Des IDELs exerçant en commun peuvent naturellement partager le même local, ce qui est d’ailleurs recommandé puisque le partage de l’activité sans adresse commune peut être considéré (et sanctionné !) comme un cabinet secondaire non-autorisé. 

En revanche lorsque l’activité n’est pas partagée et qu’un infirmier exerce déjà au sein de l’immeuble, il convient de solliciter l’accord de celui-ci. Si l’infirmier pré-établi ne donne pas son accord, l’autorisation d’installation peut être demandée au Conseil de l’Ordre qui ne la refusera que dans la mesure où cette installation peut créer un risque de confusion entre les cabinets dans l’esprit du public (article R. 4312-68 du Code de la Santé Publique).

Le partage de local avec d’autres professionnels de santé est bien plus limité. Tout d’abord, rappelons qu’aux termes de l’article R. 4312-77 du Code de la Santé Publique :

Il est interdit à un infirmier d’exercer sa profession dans un local commercial et dans tout local où sont mis en vente des médicaments ou des appareils ou produits ayant un rapport avec son activité professionnelle.

Il s’agit d’une interdiction stricte.

En revanche, vis-à-vis d’autres professionnels de santé, les règles sont plus souples. En effet il n’existe pas, à proprement parler, d’interdiction formelle de partager son lieu d’exercice avec un professionnel de santé de spécialité différente, et le partage est même formalisé par le statut de maison de santé par exemple. Les limites sont en fait posées par l’interdiction du compérage, et la liberté de choix par le patient de son professionnel de santé. Il s’agit de principes communs à la déontologie de chaque profession de santé, et c’est en vertu de ces principes que le partage des locaux pourra être sanctionné. S’il altère l’indépendance des professionnels concernés, ou laisse supposer un compérage de nature à entraver la liberté de choix des patients, le partage pourra être sanctionné.

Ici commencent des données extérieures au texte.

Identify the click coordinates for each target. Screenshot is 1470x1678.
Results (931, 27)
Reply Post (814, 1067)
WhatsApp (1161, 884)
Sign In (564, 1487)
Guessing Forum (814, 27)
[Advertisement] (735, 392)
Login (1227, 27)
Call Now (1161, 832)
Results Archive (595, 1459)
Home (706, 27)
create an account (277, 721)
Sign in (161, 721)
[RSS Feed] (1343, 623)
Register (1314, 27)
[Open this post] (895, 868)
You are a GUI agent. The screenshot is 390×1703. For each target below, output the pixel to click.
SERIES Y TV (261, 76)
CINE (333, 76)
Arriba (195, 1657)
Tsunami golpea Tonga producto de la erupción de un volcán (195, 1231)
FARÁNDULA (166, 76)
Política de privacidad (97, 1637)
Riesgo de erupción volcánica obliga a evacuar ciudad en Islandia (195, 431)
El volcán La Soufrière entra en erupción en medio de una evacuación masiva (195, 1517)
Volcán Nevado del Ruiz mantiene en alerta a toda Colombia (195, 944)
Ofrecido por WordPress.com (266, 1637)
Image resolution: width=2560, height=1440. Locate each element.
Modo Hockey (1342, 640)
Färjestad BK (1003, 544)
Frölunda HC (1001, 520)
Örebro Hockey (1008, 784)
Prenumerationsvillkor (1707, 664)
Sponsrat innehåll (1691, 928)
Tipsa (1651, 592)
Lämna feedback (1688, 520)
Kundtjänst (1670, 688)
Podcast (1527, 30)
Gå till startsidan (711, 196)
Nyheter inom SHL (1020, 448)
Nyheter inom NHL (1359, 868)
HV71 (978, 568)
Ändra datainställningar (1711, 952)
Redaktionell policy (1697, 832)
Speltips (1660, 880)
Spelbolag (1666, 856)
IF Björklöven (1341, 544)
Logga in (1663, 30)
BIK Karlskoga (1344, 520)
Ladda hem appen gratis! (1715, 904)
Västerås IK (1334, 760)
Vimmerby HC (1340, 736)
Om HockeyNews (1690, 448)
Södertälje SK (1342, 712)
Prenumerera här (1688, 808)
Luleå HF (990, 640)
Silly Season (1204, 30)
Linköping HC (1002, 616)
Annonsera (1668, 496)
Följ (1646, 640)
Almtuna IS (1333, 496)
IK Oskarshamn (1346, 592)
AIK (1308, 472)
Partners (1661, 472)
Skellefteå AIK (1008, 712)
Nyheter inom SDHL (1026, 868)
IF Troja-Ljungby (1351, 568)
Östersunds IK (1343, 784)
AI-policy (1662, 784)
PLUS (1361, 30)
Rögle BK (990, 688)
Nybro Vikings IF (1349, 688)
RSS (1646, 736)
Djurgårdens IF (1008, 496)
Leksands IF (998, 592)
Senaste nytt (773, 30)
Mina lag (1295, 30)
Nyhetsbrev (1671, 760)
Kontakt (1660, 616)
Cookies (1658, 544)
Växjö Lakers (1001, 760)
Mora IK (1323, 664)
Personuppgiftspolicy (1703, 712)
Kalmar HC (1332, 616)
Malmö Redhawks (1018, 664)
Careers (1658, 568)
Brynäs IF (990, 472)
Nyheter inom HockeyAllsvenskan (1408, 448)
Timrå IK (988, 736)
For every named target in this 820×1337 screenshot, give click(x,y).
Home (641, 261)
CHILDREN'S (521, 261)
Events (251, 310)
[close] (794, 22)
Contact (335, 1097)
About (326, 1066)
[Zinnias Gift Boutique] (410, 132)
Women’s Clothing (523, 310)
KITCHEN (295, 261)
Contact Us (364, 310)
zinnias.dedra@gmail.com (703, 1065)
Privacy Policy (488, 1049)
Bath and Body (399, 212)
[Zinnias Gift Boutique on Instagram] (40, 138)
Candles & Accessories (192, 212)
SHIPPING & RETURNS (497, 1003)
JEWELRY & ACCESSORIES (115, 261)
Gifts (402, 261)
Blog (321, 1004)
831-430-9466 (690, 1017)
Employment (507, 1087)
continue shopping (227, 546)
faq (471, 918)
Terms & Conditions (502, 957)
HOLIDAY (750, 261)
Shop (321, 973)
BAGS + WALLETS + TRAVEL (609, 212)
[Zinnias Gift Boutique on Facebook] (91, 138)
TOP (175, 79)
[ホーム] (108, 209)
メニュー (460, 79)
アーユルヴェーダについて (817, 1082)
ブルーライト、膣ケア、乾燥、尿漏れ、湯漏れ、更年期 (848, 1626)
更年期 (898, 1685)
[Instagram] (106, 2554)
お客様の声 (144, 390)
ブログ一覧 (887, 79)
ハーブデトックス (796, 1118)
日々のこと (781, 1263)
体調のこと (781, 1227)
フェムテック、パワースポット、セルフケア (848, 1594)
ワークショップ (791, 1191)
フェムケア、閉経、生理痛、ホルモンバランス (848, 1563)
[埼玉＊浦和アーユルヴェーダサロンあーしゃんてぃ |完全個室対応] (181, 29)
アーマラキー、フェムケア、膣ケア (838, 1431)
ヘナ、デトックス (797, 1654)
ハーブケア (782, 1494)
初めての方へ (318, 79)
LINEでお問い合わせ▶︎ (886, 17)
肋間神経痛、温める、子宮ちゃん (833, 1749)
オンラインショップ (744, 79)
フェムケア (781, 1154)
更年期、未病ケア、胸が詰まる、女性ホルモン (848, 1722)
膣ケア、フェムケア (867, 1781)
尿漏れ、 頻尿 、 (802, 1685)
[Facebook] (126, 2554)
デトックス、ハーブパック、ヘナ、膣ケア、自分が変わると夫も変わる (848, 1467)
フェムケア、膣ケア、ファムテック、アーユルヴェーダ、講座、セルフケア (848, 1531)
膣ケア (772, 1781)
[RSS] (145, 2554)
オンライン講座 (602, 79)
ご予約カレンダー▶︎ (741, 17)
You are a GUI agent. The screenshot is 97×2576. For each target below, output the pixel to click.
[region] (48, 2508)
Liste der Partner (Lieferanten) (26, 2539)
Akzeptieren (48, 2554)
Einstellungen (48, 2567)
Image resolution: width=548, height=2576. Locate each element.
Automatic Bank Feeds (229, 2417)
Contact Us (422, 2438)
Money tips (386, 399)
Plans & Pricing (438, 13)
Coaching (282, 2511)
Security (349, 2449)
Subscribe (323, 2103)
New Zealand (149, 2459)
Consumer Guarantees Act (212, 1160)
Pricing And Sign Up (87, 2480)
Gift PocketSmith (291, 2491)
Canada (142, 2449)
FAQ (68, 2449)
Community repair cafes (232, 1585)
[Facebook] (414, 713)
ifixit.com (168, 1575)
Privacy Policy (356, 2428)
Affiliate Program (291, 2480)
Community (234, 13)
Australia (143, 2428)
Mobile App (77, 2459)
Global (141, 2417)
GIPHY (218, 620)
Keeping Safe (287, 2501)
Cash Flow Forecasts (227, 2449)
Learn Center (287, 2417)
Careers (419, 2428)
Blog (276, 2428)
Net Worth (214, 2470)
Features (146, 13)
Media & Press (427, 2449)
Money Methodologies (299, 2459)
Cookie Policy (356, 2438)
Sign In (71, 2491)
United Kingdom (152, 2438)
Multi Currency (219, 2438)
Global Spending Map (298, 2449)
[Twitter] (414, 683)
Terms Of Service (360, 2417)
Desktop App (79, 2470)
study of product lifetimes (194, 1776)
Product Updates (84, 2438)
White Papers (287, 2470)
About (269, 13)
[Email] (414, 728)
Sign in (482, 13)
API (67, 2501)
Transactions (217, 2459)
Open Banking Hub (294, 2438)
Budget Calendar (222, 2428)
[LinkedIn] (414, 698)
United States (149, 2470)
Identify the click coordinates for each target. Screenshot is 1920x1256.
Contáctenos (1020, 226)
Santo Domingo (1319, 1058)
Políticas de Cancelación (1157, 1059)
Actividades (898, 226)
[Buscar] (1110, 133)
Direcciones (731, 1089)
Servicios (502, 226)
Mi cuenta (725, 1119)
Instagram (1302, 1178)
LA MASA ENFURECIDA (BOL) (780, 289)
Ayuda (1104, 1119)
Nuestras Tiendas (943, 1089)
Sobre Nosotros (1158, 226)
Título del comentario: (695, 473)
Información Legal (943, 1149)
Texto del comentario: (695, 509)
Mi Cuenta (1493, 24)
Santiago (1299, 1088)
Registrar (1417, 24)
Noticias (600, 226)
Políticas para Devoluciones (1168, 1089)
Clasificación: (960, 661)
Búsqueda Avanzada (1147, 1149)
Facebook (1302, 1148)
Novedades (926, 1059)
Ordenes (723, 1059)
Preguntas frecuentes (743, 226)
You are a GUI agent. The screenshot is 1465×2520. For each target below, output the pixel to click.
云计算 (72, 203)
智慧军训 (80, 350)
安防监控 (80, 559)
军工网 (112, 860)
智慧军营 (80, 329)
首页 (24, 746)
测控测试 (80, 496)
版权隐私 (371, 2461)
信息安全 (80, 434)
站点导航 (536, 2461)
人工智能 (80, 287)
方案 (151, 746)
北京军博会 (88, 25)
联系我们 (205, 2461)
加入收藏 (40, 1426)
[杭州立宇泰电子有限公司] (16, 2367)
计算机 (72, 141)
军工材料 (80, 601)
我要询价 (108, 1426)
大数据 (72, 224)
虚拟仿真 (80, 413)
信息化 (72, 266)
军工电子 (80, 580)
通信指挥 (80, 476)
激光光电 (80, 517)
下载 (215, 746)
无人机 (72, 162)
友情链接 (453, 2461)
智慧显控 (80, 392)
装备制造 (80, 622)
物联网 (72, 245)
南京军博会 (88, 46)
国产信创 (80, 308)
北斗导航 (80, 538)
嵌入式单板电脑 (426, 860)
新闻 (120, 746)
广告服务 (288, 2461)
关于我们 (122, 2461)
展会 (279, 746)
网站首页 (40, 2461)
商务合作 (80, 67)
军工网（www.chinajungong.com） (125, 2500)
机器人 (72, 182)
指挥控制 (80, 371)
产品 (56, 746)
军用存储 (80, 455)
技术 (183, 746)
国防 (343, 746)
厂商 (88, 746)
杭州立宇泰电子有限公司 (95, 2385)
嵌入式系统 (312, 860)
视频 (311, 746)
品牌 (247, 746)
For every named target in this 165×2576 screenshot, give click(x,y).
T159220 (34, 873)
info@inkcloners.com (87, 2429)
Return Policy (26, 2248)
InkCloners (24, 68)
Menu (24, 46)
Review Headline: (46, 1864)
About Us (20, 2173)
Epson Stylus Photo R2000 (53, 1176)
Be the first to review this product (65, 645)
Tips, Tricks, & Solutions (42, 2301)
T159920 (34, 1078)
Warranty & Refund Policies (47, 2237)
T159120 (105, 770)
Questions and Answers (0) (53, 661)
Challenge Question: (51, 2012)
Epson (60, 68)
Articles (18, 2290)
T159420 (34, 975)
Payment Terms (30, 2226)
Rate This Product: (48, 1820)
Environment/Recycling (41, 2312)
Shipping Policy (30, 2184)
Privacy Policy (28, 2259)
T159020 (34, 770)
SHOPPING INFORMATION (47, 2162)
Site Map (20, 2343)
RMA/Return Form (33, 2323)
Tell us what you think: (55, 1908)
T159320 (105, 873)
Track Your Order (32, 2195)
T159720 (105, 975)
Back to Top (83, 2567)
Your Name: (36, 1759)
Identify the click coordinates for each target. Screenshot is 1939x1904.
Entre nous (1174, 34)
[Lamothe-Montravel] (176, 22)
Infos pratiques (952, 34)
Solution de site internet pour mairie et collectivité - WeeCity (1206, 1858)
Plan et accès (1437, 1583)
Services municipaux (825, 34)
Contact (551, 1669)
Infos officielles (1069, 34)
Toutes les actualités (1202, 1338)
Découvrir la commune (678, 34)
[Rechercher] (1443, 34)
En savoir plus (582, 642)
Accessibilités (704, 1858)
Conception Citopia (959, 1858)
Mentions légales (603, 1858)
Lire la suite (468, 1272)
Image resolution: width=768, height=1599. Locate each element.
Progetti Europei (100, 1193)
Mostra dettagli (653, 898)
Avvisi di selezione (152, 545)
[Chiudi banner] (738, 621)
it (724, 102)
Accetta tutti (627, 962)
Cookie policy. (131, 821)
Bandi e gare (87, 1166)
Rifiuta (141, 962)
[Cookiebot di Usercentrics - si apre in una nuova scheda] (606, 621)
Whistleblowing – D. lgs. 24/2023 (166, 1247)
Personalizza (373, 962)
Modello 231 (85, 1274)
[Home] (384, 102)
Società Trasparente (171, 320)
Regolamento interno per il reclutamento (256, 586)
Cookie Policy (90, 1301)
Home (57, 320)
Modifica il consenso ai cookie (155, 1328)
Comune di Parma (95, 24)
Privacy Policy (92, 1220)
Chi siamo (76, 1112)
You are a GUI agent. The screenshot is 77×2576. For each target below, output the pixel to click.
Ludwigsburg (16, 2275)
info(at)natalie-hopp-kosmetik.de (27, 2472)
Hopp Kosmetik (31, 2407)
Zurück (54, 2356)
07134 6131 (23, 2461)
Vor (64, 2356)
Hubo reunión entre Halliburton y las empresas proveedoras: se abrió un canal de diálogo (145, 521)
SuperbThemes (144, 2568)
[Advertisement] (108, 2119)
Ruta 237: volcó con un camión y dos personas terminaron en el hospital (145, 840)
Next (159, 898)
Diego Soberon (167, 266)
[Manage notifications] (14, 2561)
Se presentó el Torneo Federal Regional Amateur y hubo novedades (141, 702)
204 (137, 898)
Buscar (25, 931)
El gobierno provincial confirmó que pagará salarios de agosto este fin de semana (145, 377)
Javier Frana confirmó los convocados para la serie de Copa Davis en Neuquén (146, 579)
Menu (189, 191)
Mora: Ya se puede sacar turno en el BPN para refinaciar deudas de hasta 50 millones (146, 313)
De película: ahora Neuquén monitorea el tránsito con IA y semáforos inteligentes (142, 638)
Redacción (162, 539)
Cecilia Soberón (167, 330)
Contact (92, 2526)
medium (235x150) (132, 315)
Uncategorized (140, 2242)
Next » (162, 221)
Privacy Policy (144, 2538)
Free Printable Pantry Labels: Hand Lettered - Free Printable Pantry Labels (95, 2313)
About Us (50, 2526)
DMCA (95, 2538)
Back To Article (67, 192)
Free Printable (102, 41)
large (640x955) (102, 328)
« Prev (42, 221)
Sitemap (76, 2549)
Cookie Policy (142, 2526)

L’appréciation se fera donc au cas par cas.

A titre d’exemple, la Cour d’Appel de Montpellier n’a pas retenu le compérage dans le cadre d’un partage de locaux entre un médecin et des infirmières car aucun élément ne permettait de prouver une atteinte à la liberté du patient de choisir son professionnel de santé (CA Montpellier, 27 fév. 2007).

De ce point de vue néanmoins, le partage d’une même salle de soin entre professionnels de spécialité différente apparaît à proscrire.

Puis-je apposer une signalétique à l’entrée de mon cabinet infirmier ?

Oui, mais limitée.

La signalétique pouvant agrémenter le cabinet est encadrée. Aux termes de l’article R. 4312-70 du Code de la Santé Publique, elle se limite à une plaque sur laquelle l’infirmier peut mentionner :

  • ses nom et prénoms,
  • ses numéros de téléphone,
  • ses jours et heures de consultation,
  • sa situation vis-à-vis des organismes d’assurance maladie,
  • ses titres, diplômes et fonctions reconnus par le Conseil national de l’ordre.

Plusieurs plaques peuvent être apposées, en conformité avec l’alinéa 3 de cette disposition :

Une plaque peut être apposée à l’entrée de l’immeuble et une autre à la porte du cabinet. Lorsque la disposition des lieux l’impose, une signalisation intermédiaire peut être prévue.

Le mot d’ordre concernant la signalétique demeure la discrétion. En effet si une signalétique est tolérée par l’Ordre Infirmier il convient de s’abstenir de tout élément ostentatoire, pouvant évoquer une activité commerciale.

Rappelons qu’avant sa modification par décret du 22 décembre 2020, l’article R. 4312-76 du Code de la Santé Publique prévoyait :

La profession d’infirmier ne doit pas être pratiquée comme un commerce.

Sont interdits tous procédés directs ou indirects de réclame ou de publicité et notamment une signalisation donnant aux locaux une apparence commerciale.

Depuis le décret du 22 décembre 2020 le second alinéa a toutefois disparu, témoignant de l’assouplissement des règles relatives à la publicité. Mais, la signalétique du cabinet demeure limitée par l’article R. 4312-70 dont les alinéas 4 et 5 prévoient :

Ces indications doivent être présentées avec discrétion. L’infirmier tient compte des recommandations émises par le conseil national de l’ordre relatives aux plaques professionnelles et à tout autre élément de signalétique des cabinets.

Une signalétique spécifique à la profession, telle que définie par le Conseil national de l’ordre, peut être apposée sur la plaque ou sur la façade.